In short, there is still life in the tradition which the Middle Ages inaugurated. But the maintenance of that life depends, in part, on knowing that the knightly character is art not nature—something that needs to be achieved, not something that can be relied upon to happen. And this knowledge is specially necessary as we grow more democratic. In previous centuries the vestiges of chivalry were kept alive by a specialized class, from whom they spread to other classes partly by imitation and partly by coercion. Now, it seems, the people must either be chivalrous on its own resources, or else choose between the two remaining alternatives of brutality and softness. This is, indeed, part of the general problem of a classless society, which is too seldom mentioned. Will its ethos be a synthesis of what was best in all the classes, or a mere “pool” with the sediment of all and the virtues of none? But that is too large a subject for the fag-end of an article. My theme is chivalry. I have tried to show that this old tradition is practical and vital.
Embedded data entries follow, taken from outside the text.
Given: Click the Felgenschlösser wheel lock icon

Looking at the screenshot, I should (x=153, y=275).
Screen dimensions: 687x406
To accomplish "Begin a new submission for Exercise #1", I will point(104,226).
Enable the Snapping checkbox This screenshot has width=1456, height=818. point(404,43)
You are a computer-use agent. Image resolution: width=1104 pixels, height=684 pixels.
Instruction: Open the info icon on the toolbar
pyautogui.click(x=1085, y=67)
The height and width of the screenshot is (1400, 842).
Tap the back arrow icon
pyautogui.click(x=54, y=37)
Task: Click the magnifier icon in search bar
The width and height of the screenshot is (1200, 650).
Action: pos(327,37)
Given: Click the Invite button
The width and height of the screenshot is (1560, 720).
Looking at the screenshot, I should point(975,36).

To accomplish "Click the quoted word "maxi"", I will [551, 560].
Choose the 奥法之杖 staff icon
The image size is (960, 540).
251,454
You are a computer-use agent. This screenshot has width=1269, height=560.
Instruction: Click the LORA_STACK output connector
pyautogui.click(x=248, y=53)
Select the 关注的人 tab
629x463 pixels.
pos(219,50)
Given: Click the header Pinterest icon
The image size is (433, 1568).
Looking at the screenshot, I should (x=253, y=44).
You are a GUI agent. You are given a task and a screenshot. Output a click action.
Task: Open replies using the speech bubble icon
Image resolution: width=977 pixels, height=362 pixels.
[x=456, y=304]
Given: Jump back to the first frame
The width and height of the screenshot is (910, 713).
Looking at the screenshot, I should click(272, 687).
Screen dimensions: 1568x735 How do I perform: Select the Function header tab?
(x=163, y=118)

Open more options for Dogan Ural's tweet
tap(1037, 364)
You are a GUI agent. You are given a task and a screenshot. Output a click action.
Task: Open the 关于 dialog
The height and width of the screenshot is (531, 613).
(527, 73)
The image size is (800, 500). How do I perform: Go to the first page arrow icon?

The ideal embodied in Launcelot is “escapism” in a sense never dreamed of by those who use that word; it offers the only possible escape from a world divided between wolves who do not understand, and sheep who cannot defend, the things which make life desirable. There was, to be sure, a rumor in the last century that wolves would gradually become extinct by some natural process; but this seems to have been an exaggeration.

>> No.22433991 [View]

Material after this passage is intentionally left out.